# SUPPLIED ENTRIES
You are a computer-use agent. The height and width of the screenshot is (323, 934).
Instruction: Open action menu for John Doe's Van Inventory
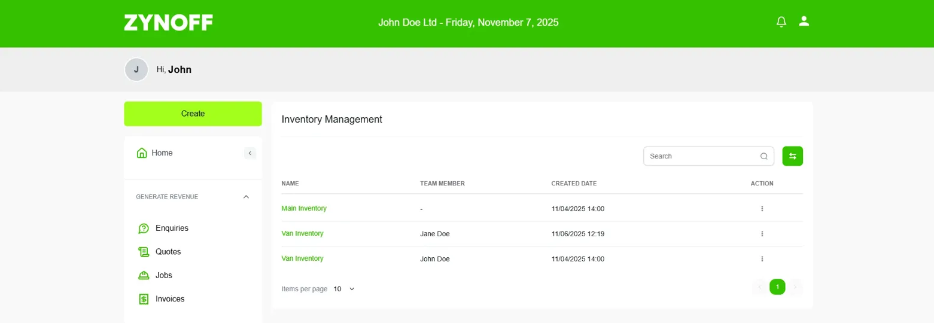point(762,259)
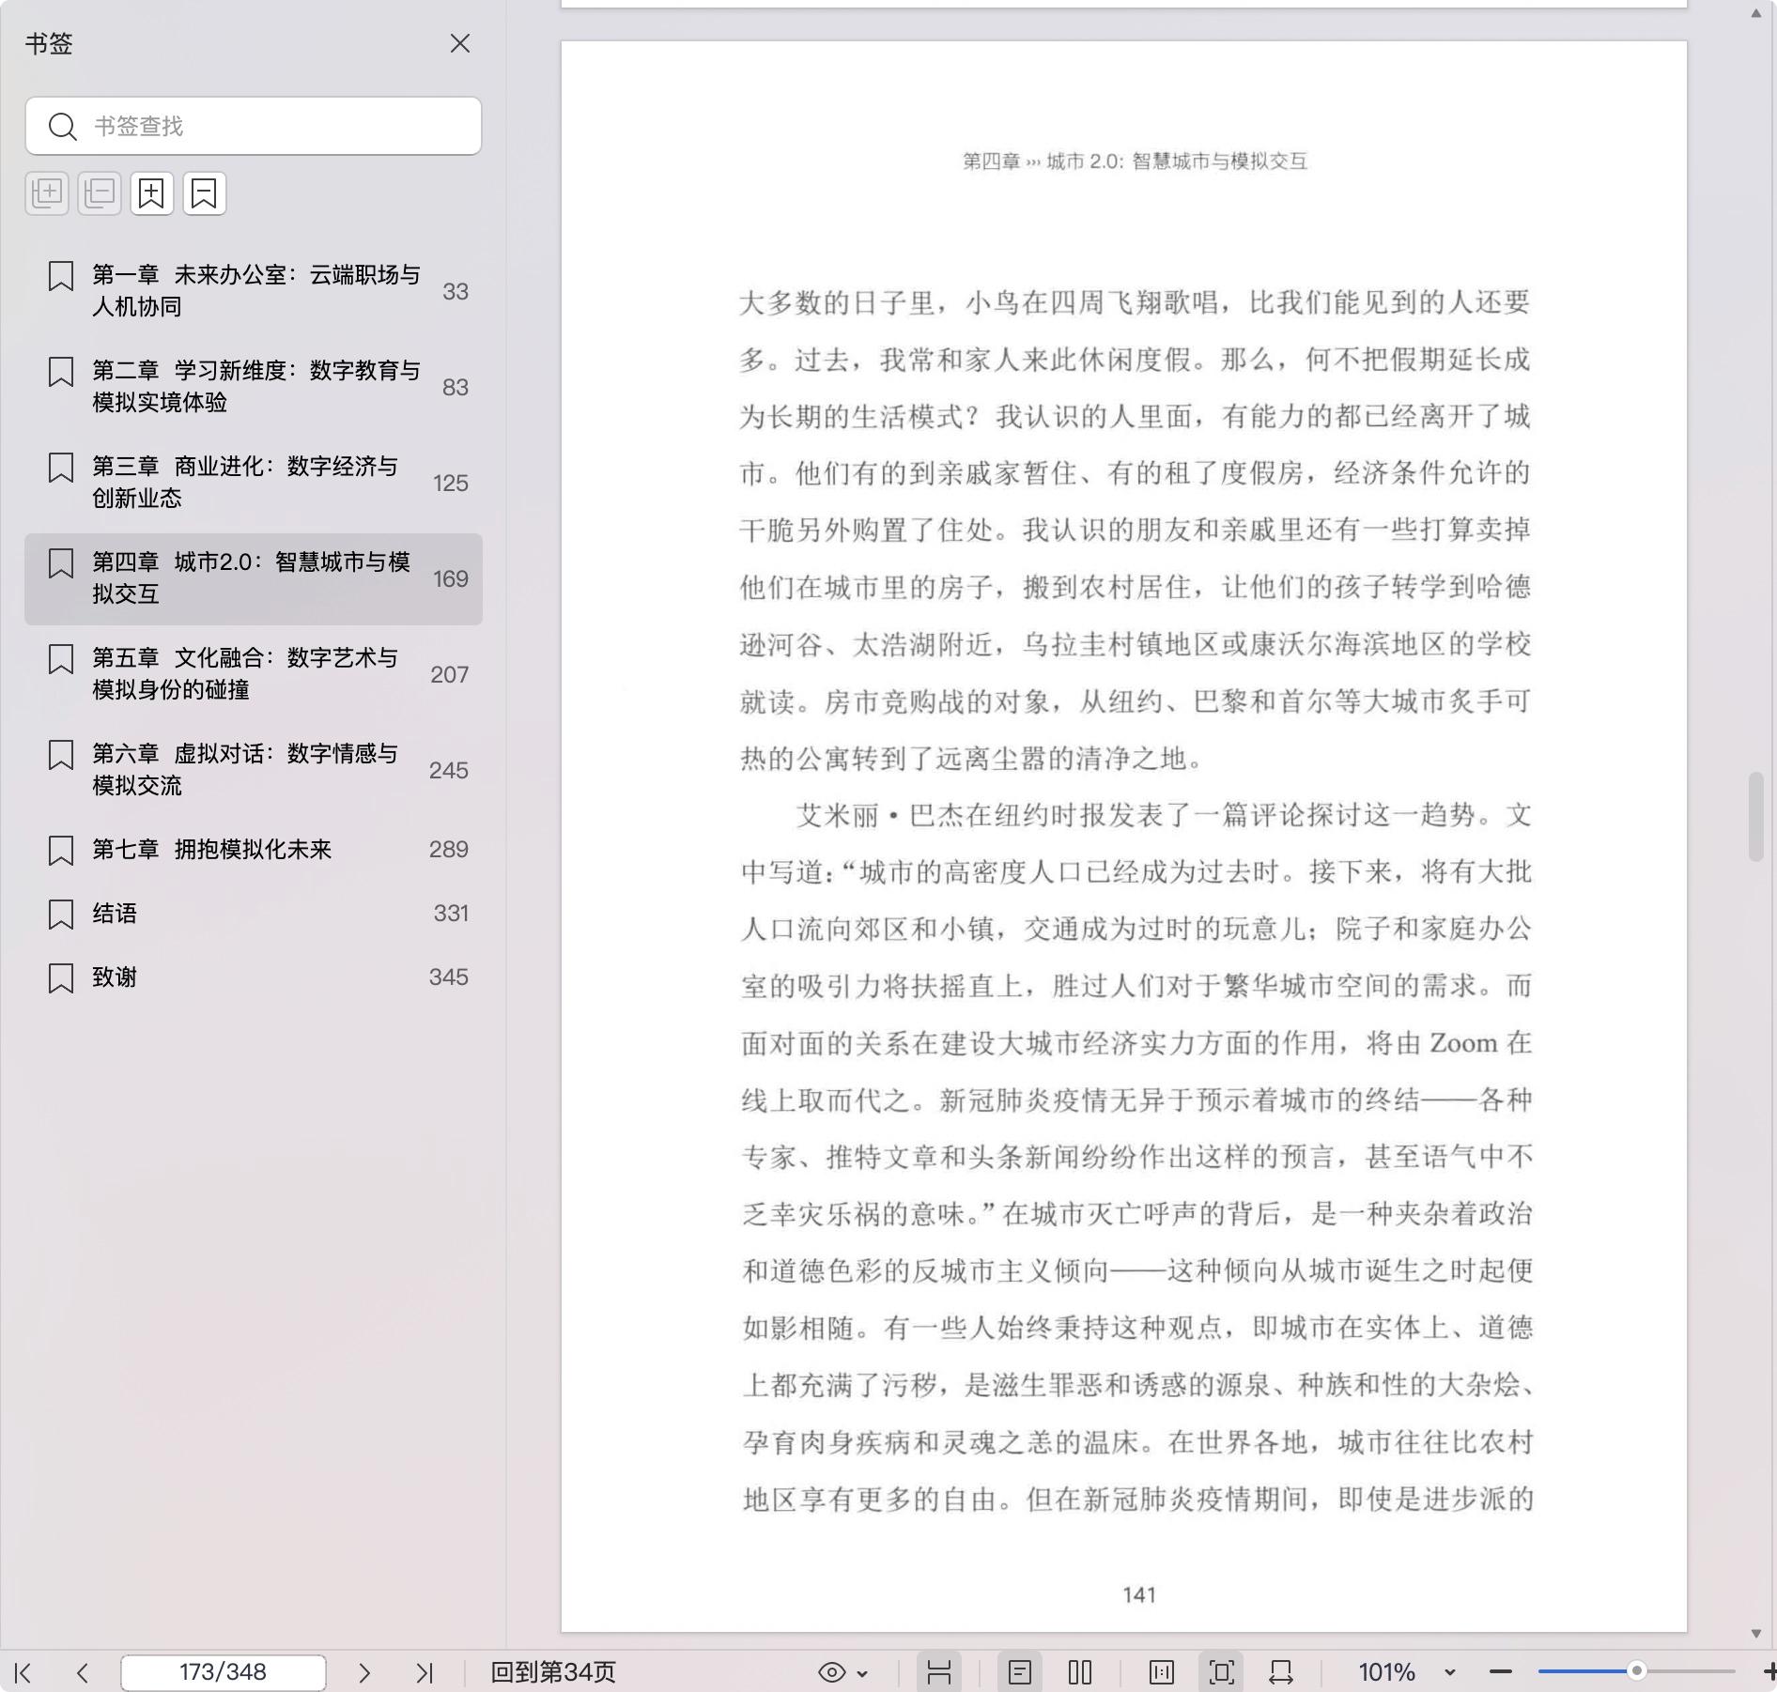
Task: Toggle single page view mode
Action: [x=1020, y=1672]
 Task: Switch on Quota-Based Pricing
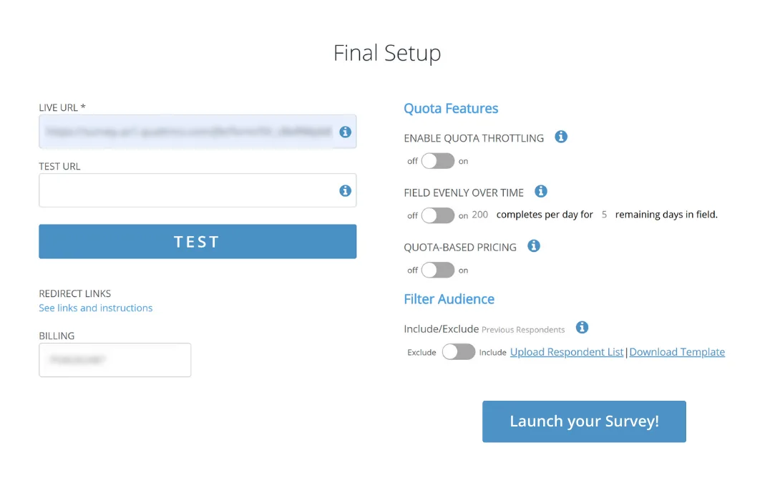coord(437,270)
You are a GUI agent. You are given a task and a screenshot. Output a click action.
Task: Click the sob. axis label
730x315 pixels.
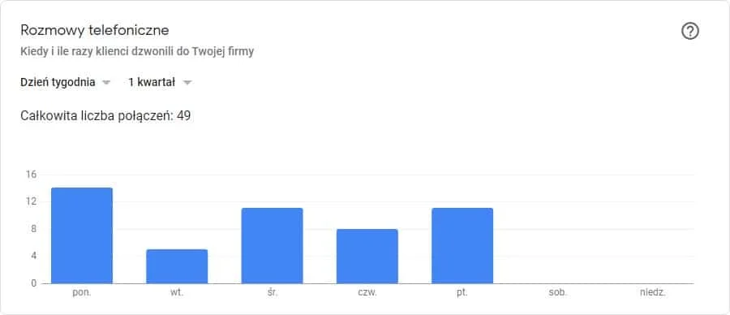[558, 294]
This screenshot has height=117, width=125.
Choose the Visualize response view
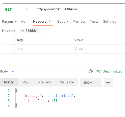point(67,82)
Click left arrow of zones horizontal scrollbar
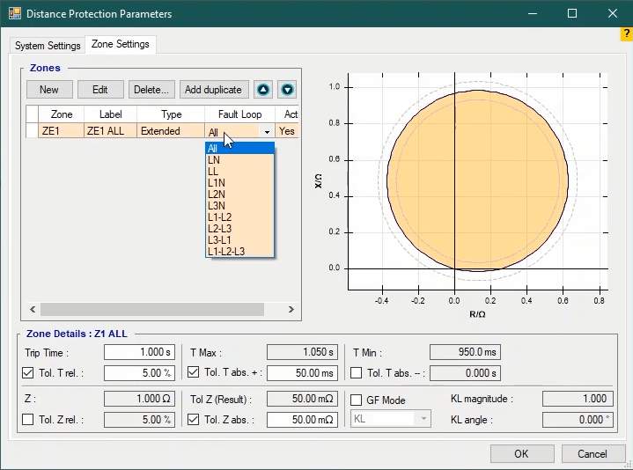 pyautogui.click(x=33, y=309)
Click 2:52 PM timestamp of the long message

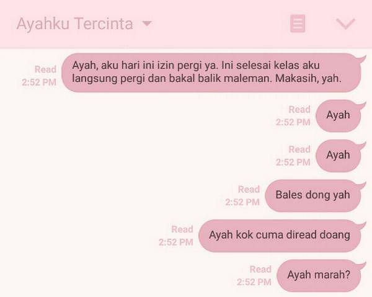pyautogui.click(x=39, y=82)
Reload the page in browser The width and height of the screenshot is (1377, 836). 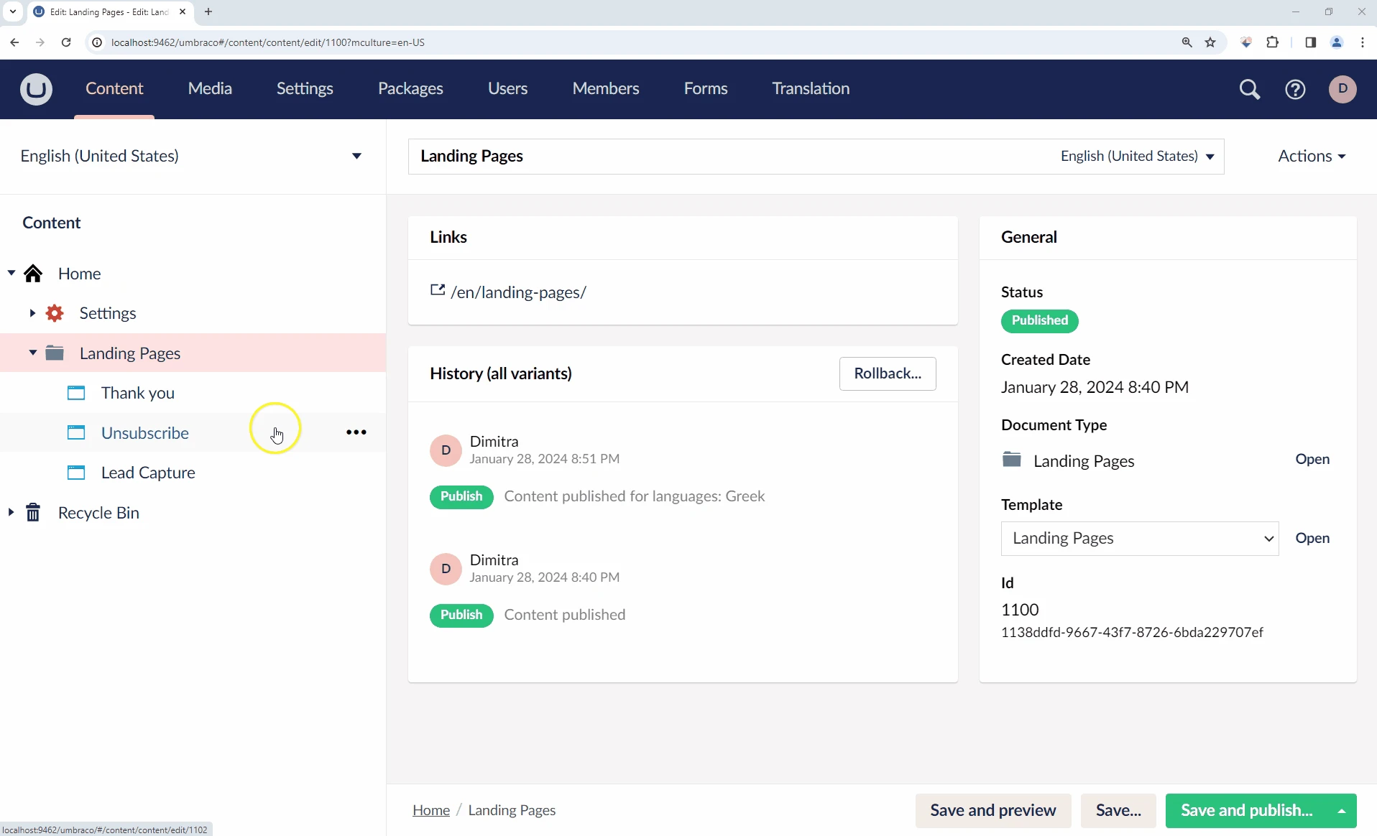point(66,42)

# WHAT YOU NEED TO DO
With every picture omitted, write out the material exactly from its first line through the line containing "This screenshot has height=117, width=125.".

# SOLUTION TO THE PROBLEM
You are a computer-use agent. The height and width of the screenshot is (323, 934).
Instruction: Open action menu for John Doe's Van Inventory
point(762,259)
Task: Toggle single page view mode
Action: [x=1020, y=1672]
 Task: Switch on Quota-Based Pricing
coord(437,270)
You are a GUI agent. You are given a task and a screenshot. Output a click action.
Task: Click the sob. axis label
730x315 pixels.
[558, 294]
This screenshot has height=117, width=125.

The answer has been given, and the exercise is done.